Required action –
From the research project listings, copy the passage that starts at the words "Fabrication of High" and ends after the words "short wavelength spectroscopy.".

Selected extract –
========================================
This project involves carrying out magnetic measurements on small prototype magnetic memory chips, and/or doing some magnetic computer modeling to understand the results. You will work with two postdoctoral researchers and an undergraduate in the lab.
Surface Wettability with Polymer Coatings
Prof. Michael Rubner - Materials Science and Eng.
In this project, you will examine polymer coatings that can be used to create surfaces that exhibit extreme wetting characteristics. Using a nanoscale, layer-by-layer processing technique, you will fabricate thin film coatings that either completely repel water (superhydrophobic coatings) or that are highly wettable by water (superhydrophilic coatings). The structures that you will create will mimic many surface structures found in nature like the self-cleaning superhydrophobic lotus leaf. The use of these coatings to prevent bacteria accumulation will be examined. Key elements of this project that could impact your classroom activities include an understanding of how nature designs surfaces to create specific wetting effects, an understanding of the factors that control the wetting of surfaces by water, an understanding of basic polymer chemistry and physics and an understanding of nanoscale processing techniques.
Lithium Battery Materials
Prof. Yang Shao-Horn- Mech. Eng.
The project involves working with a postdoctoral researcher to study the transport of electrons and lithium ions in Li x CoO 2 using AC impedance spectroscopy and PITT/GITT methods.
Fabrication of High Quality Gratings and Grids for Short Wavelength Spectroscopy
Prof. Henry I. Smith - Elec. Eng. and Computer Science
You will work with research affiliates of the NanoStructures group on interference lithography and reactive ion etching for the purpose of fabricating high quality gratings and grids, with linewidths of 100 nm or finer. These high quality gratings would be used in short wavelength spectroscopy.
Chemically Directed Assembly of Au Nanoparticles for Electronic Applications
Prof. Francesco Stellacci - Materials Science and Eng.
========================================
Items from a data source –
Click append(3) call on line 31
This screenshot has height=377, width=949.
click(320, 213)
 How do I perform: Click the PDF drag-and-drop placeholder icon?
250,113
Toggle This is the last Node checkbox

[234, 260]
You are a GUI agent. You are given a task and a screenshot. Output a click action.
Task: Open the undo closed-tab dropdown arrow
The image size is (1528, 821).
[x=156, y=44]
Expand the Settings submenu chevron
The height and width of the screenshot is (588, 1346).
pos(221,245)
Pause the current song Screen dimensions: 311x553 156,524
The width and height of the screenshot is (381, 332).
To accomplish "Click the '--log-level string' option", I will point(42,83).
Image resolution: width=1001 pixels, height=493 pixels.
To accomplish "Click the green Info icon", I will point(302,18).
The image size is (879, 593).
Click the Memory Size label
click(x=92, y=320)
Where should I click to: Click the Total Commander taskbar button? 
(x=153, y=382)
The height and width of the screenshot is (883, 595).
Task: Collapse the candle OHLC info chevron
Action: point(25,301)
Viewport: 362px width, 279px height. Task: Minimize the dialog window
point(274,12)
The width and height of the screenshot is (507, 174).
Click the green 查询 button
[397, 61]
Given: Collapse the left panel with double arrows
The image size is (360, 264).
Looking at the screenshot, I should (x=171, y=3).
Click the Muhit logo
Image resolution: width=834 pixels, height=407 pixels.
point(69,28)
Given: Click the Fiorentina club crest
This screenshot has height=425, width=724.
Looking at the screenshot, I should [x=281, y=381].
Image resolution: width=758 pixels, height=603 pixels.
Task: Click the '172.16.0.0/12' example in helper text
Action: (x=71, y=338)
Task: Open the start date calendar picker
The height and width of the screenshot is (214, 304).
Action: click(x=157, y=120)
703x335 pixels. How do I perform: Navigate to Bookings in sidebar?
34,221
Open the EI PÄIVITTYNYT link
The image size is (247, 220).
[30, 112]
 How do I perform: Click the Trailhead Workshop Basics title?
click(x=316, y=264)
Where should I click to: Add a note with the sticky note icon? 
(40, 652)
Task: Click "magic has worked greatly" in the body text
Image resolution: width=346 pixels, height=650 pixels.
========================================
Solution to this problem –
Fabrication of High Quality Gratings and Grids for Short Wavelength Spectroscopy
Prof. Henry I. Smith - Elec. Eng. and Computer Science
You will work with research affiliates of the NanoStructures group on interference lithography and reactive ion etching for the purpose of fabricating high quality gratings and grids, with linewidths of 100 nm or finer. These high quality gratings would be used in short wavelength spectroscopy.